Content starts

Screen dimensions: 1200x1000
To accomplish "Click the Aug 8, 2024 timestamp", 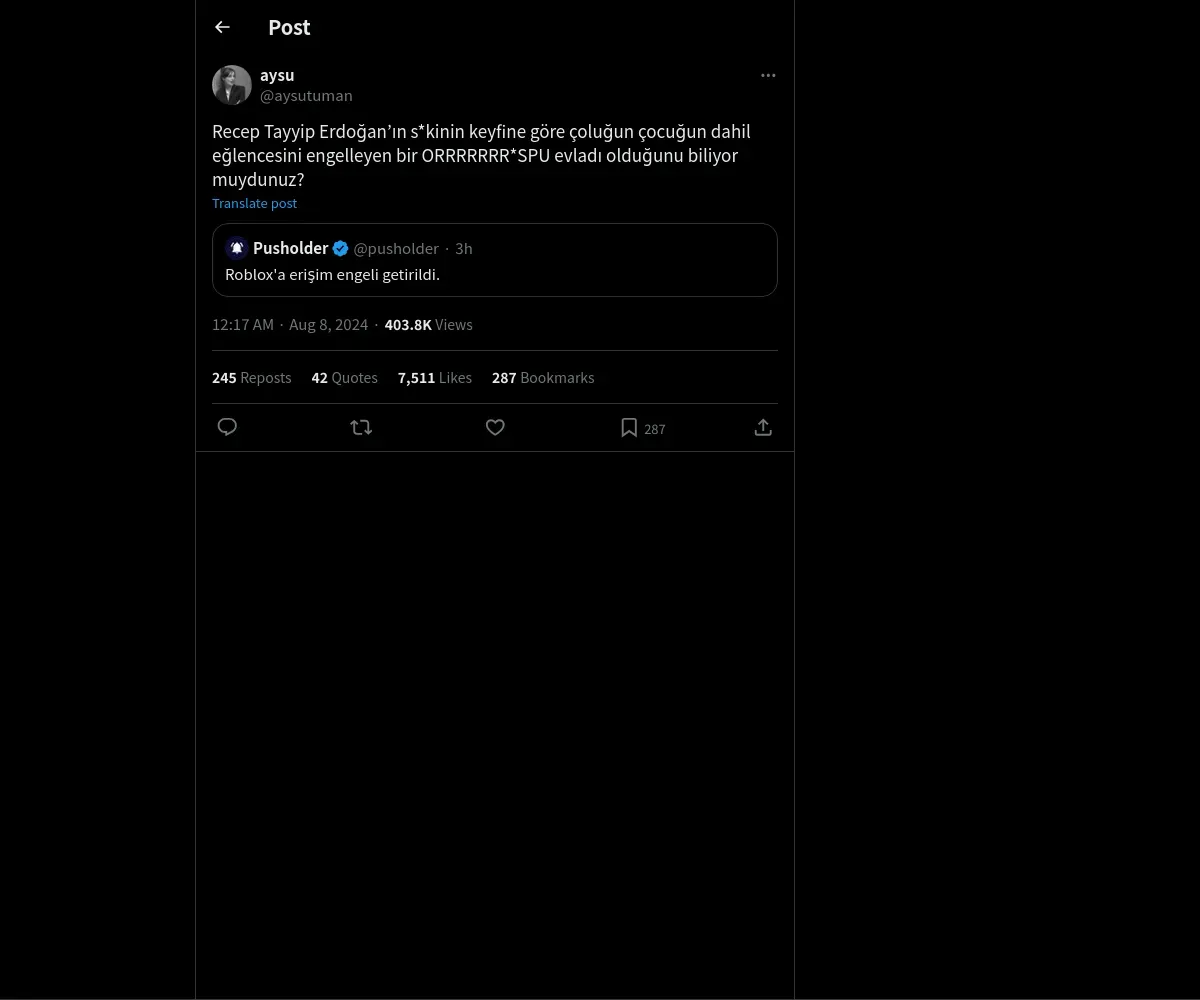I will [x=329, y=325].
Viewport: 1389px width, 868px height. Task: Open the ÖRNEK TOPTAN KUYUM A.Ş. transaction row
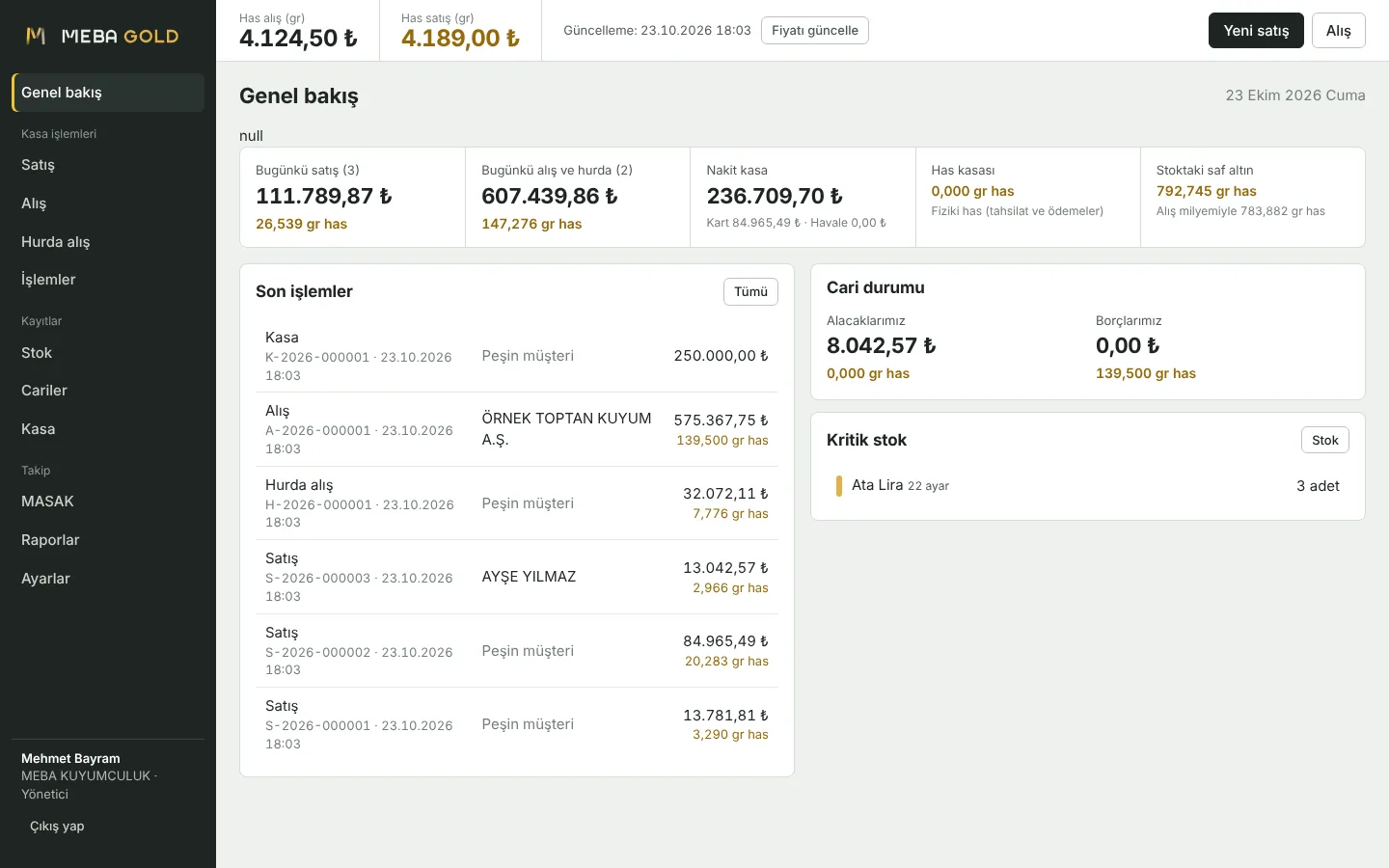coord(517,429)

Content ends
Content starts

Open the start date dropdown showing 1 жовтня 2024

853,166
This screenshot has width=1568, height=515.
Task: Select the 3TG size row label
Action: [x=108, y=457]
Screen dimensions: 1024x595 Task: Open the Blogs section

Content ends

▶ What you need to do
Across the material above, count every line holding "dimensions" and write down only the number.

▶ Solution to this task
2